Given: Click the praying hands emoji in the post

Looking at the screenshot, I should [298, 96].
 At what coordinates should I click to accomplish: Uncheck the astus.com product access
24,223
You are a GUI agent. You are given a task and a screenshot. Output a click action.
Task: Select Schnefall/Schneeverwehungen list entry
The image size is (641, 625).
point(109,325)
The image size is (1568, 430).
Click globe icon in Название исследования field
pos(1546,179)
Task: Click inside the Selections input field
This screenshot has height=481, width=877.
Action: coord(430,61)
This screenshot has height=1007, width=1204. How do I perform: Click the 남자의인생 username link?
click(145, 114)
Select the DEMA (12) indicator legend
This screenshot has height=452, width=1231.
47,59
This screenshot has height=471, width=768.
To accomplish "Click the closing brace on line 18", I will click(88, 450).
---*---
### TASK INSTRUCTIONS
In the listing above, start at the line with "Task: Select Schnefall/Schneeverwehungen", go on through the line with "Task: Click inside the Selections input field", and copy each of those lines exactly; leave out all the rest.

### WRITTEN SOLUTION
Task: Select Schnefall/Schneeverwehungen list entry
The image size is (641, 625).
point(109,325)
The image size is (1568, 430).
Click globe icon in Название исследования field
pos(1546,179)
Task: Click inside the Selections input field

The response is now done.